[[ Available data, beginning ]]

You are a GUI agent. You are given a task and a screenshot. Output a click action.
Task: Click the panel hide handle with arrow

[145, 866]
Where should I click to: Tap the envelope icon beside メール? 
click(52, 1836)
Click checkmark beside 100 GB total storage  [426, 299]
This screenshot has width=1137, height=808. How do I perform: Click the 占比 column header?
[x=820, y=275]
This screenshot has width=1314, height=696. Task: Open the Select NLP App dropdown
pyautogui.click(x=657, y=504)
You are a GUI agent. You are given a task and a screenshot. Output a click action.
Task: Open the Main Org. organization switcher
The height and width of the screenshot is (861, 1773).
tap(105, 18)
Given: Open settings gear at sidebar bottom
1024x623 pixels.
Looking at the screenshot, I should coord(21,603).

[[ Available data, end ]]

> **What to work on**: Please copy out the records exactly as they appear.

> **Completed exercise**:
You are a GUI agent. You are given a task and a screenshot. Output a click action.
Task: Click the panel hide handle with arrow

[145, 866]
Where should I click to: Tap the envelope icon beside メール? 
click(52, 1836)
Click checkmark beside 100 GB total storage  [426, 299]
This screenshot has width=1137, height=808. How do I perform: Click the 占比 column header?
[x=820, y=275]
This screenshot has width=1314, height=696. Task: Open the Select NLP App dropdown
pyautogui.click(x=657, y=504)
You are a GUI agent. You are given a task and a screenshot. Output a click action.
Task: Open the Main Org. organization switcher
The height and width of the screenshot is (861, 1773).
tap(105, 18)
Given: Open settings gear at sidebar bottom
1024x623 pixels.
Looking at the screenshot, I should coord(21,603).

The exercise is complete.